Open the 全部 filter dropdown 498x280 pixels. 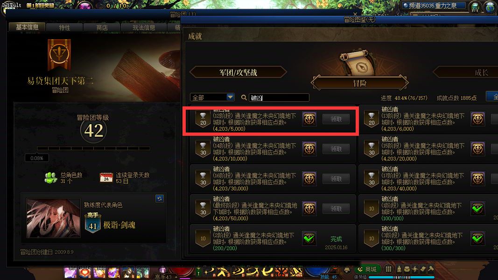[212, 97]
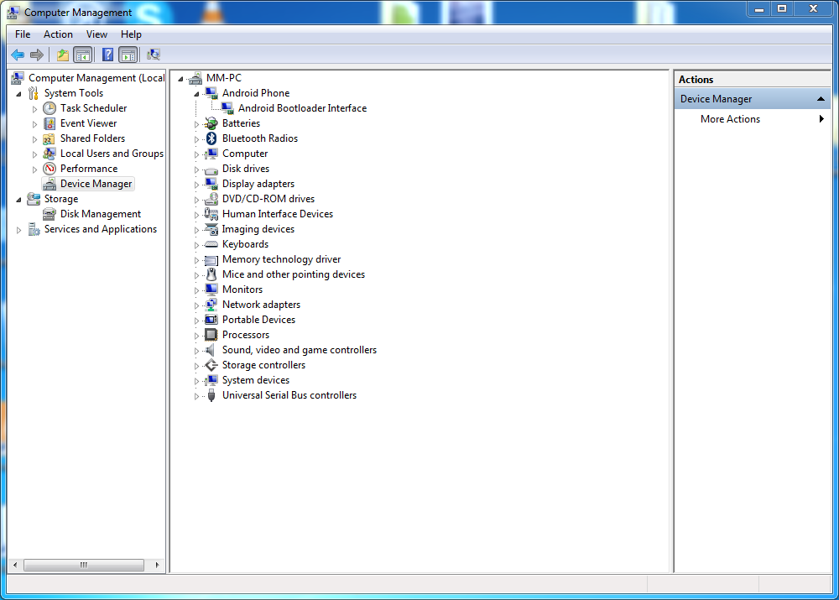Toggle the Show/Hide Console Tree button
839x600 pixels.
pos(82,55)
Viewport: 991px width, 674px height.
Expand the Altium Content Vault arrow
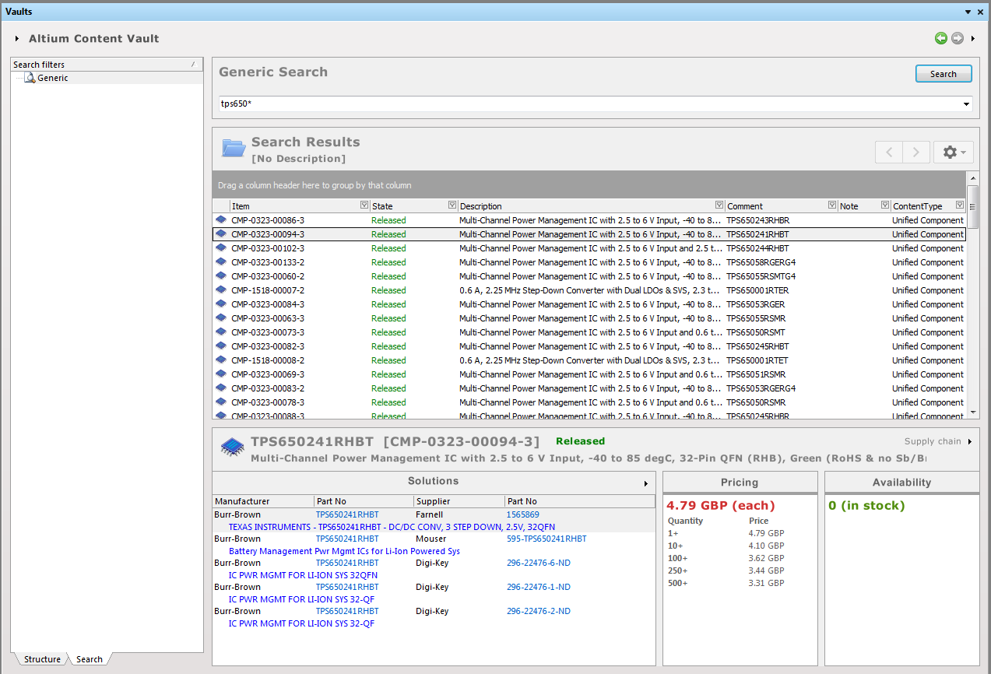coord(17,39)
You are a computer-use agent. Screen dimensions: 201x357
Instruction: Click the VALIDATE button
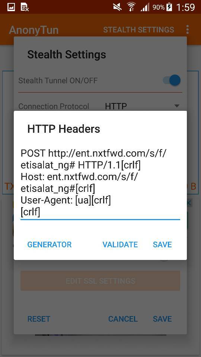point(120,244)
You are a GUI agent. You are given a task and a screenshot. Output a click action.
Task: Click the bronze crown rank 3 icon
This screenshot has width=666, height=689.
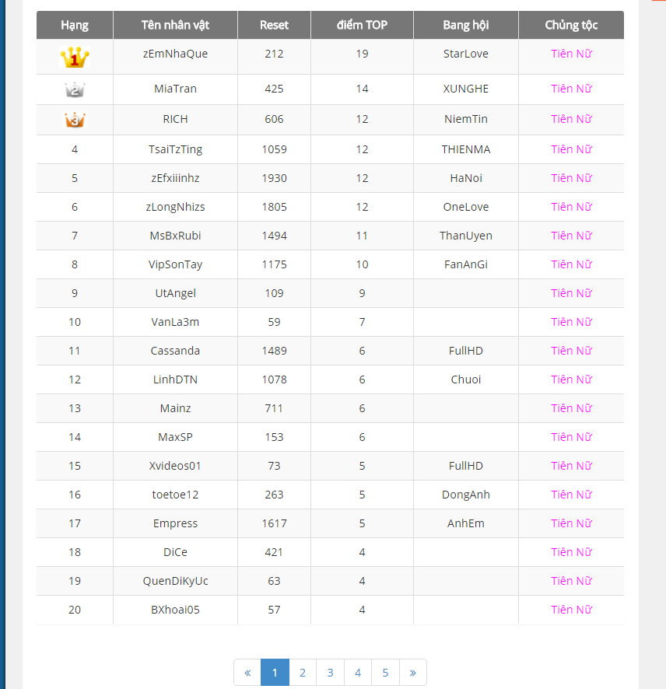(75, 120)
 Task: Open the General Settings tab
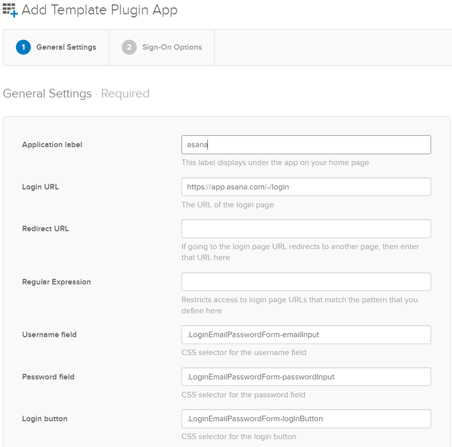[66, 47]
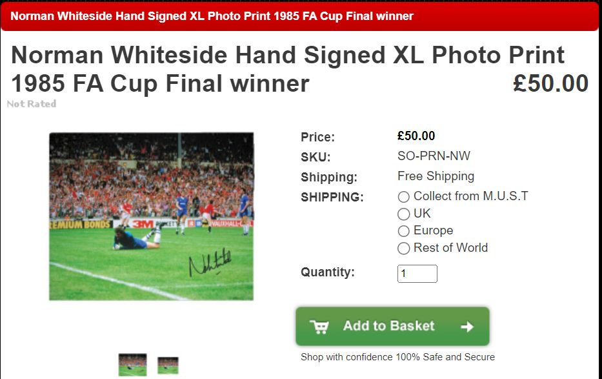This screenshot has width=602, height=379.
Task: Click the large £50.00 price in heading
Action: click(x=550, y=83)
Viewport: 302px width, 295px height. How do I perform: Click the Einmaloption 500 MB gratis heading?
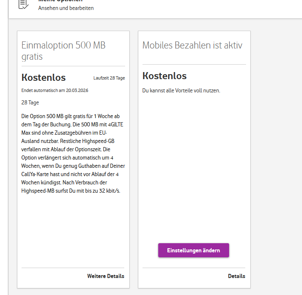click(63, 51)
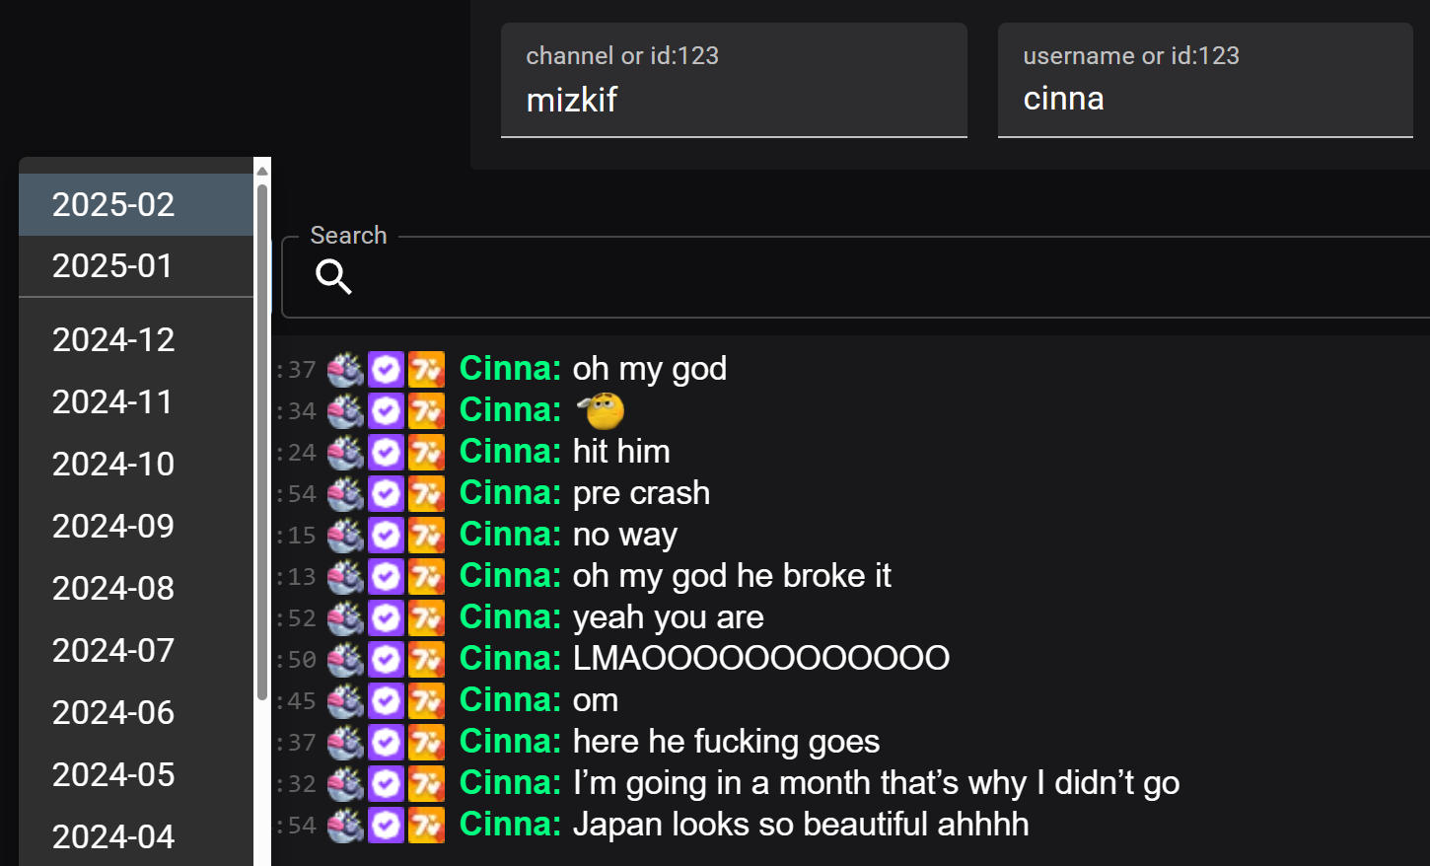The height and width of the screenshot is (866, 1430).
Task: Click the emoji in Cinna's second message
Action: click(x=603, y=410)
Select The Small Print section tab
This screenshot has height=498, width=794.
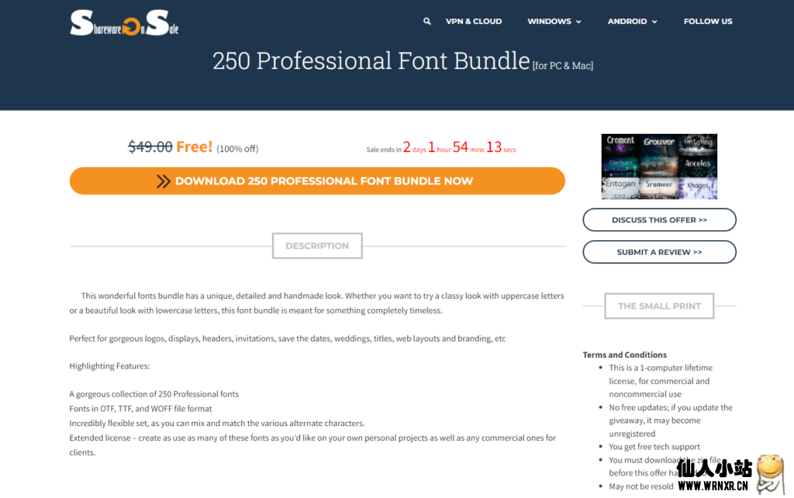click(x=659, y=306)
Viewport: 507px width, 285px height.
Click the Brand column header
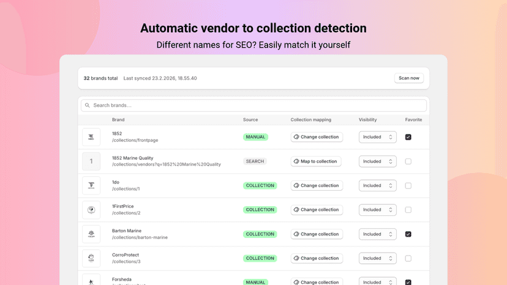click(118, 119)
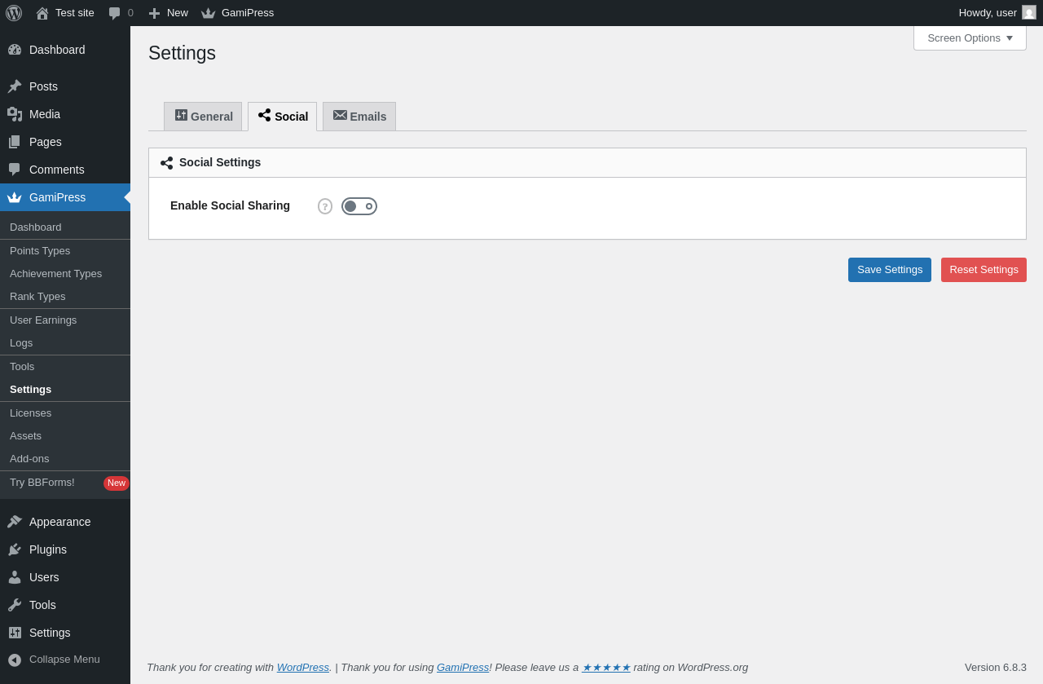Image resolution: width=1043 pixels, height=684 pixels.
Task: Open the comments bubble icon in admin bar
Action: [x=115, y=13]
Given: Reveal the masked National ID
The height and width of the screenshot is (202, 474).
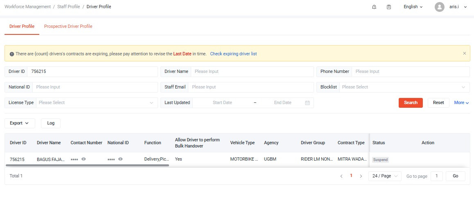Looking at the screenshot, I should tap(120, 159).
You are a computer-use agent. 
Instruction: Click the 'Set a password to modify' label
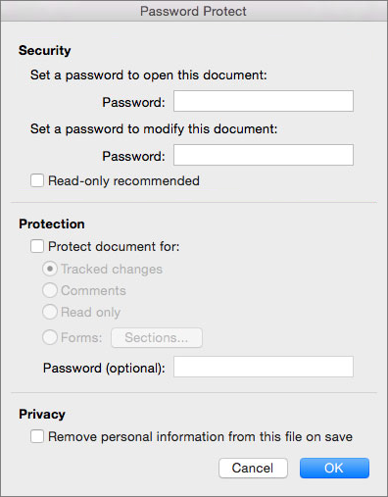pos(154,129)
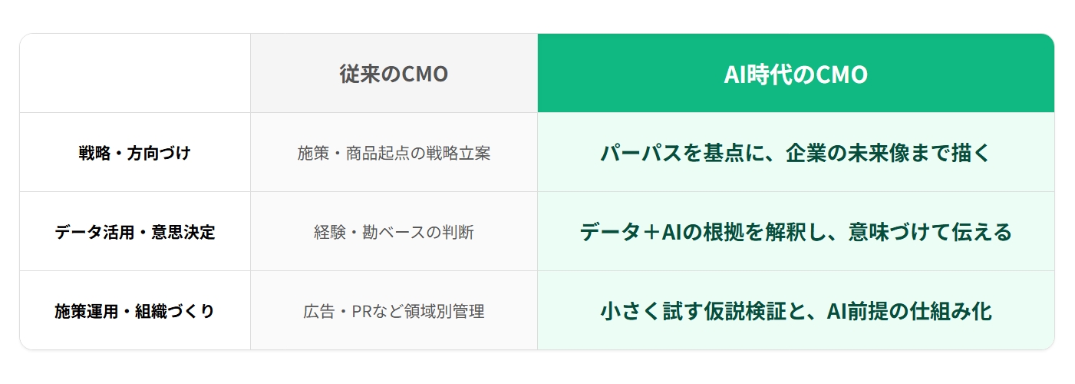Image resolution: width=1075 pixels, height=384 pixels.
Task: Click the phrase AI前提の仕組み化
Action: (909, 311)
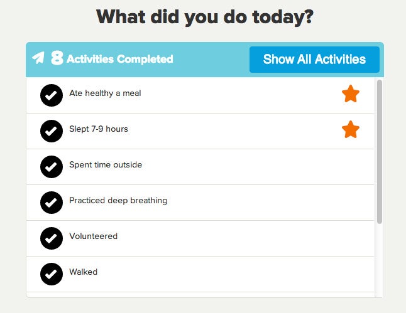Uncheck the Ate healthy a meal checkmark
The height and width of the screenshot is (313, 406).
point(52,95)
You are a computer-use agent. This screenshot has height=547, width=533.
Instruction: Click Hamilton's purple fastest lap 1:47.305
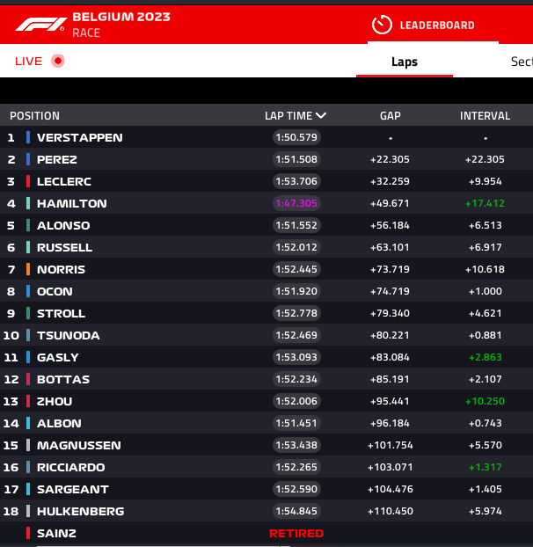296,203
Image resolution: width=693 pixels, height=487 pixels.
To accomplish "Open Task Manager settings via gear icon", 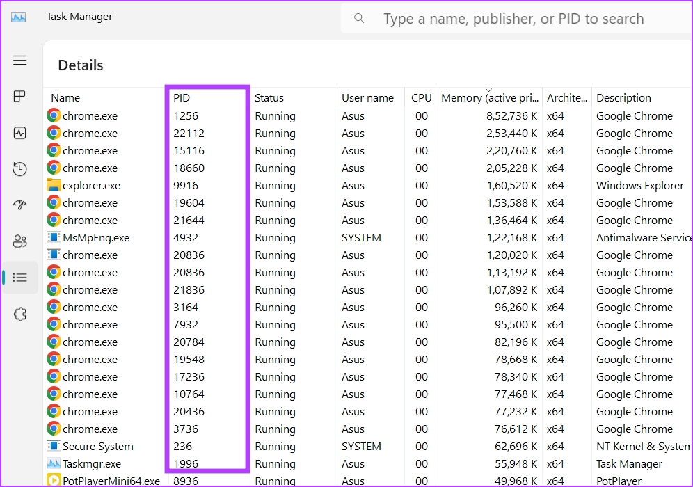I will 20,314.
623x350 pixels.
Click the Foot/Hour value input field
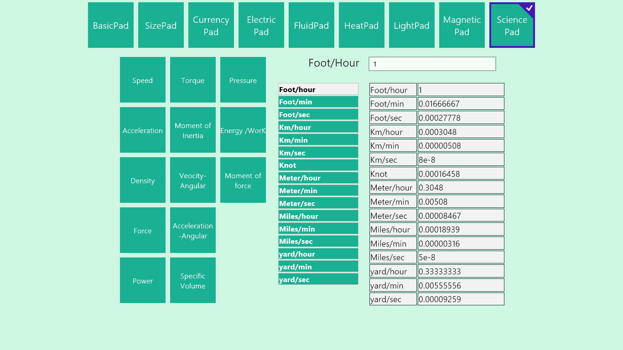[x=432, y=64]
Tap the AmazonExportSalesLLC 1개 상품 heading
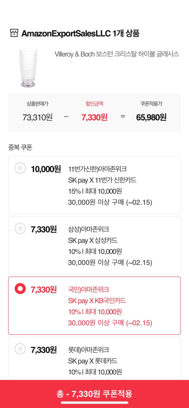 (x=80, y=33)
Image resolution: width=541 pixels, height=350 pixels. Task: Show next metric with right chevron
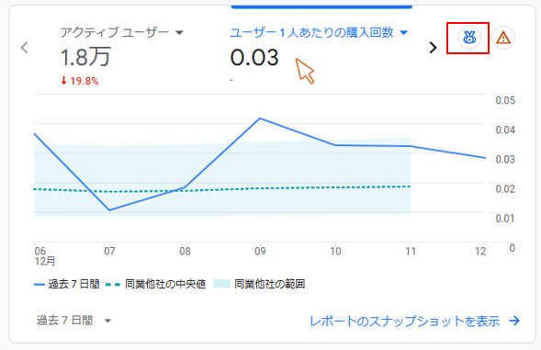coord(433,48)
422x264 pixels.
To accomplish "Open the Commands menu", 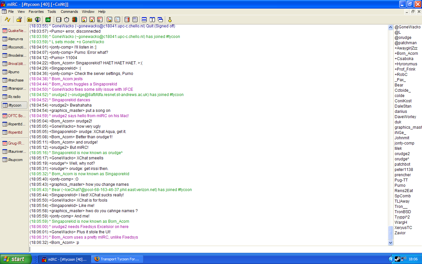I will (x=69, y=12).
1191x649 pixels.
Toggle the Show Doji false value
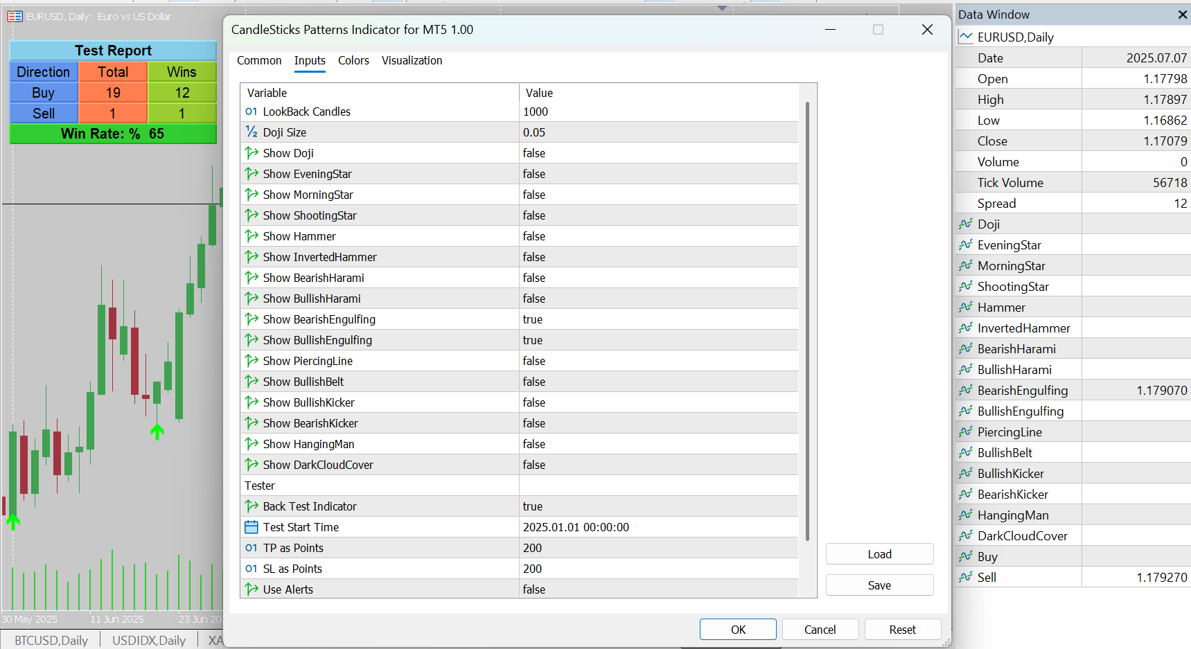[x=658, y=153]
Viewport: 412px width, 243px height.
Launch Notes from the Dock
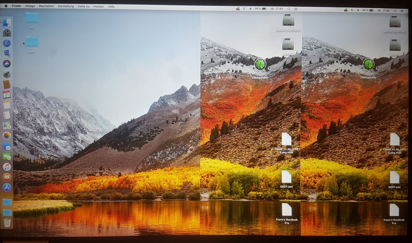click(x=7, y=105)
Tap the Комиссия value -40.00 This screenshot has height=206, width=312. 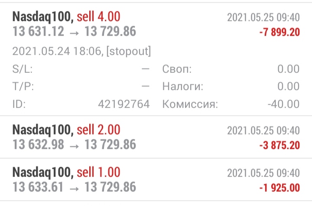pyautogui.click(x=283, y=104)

WORK INSTRUCTION: Scan the entries above and return each line that holds "agent".

SOLVED EXERCISE:
You are a computer-use agent. Screen dimensions: 201x357
You are a GUI agent. You are given a task and a screenshot. Output a click action.
You are a computer-use agent. 
You are a computer-use agent. This screenshot has height=547, width=533.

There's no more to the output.